Nahegelegene Sehenswürdigkeiten
- Kaikonoyashiro Schrein: Bietet ein einzigartiges Torii-Tor mit drei Säulen.
- Toei Kyoto Studio Park: Ein Filmstudio und Vergnügungspark im Samurai-Zeitalter in der Nähe.
- Arashiyama Bambushain und Tenryū-ji Tempel: Beliebte Ziele, die bequem mit dem Zug erreichbar sind.
- Daiei-dori Einkaufsstraße: Lokale Geschäfte und Restaurants.
Häufig gestellte Fragen (FAQ)
F: Was sind die Besuchszeiten von Kōryū-ji? A: Täglich von 9:00 bis 17:00 Uhr (letzter Einlass 16:30 Uhr); prüfen Sie auf Abweichungen bei Feiertagen oder Veranstaltungen.
F: Wie hoch ist der Eintrittspreis? A: 700 Yen für Erwachsene, 400 Yen für Studenten, frei für Kinder unter 12 Jahren.
F: Ist der Tempel rollstuhlgerecht? A: Die meisten Anlagen sind zugänglich; einige ältere Gebäude haben Stufen.

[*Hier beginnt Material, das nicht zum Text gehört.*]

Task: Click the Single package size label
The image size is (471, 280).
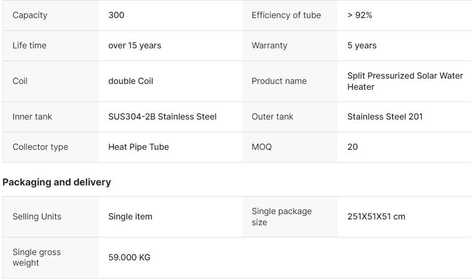Action: click(x=281, y=217)
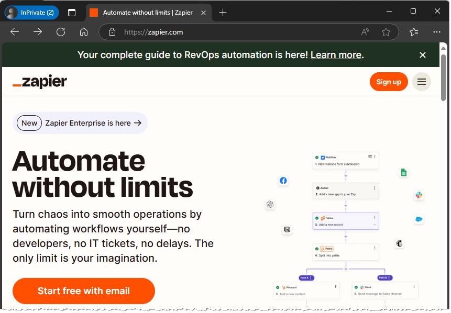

F: Sind Führungen verfügbar? A: Englische Broschüren und Beschilderungen sind verfügbar; Führungen sind möglicherweise über lokale Agenturen möglich.
F: Darf man fotografieren? A: Ja, in Außenbereichen; kein Fotografieren in Haupthallen oder im Schatzhaus.
F: Wie komme ich mit öffentlichen Verkehrsmitteln dorthin? A: Randen Tram (Uzumasa-Kōryūji Station), Kyoto City Bus Linien oder ein kurzer Spaziergang vom JR Bahnhof Hanazono.
F: Wann ist die beste Zeit für einen Besuch? A: Frühling (Kirschblüte) und Herbst (Laub) sind besonders schön. Frühe Morgenstunden und Wochentage sind ruhiger.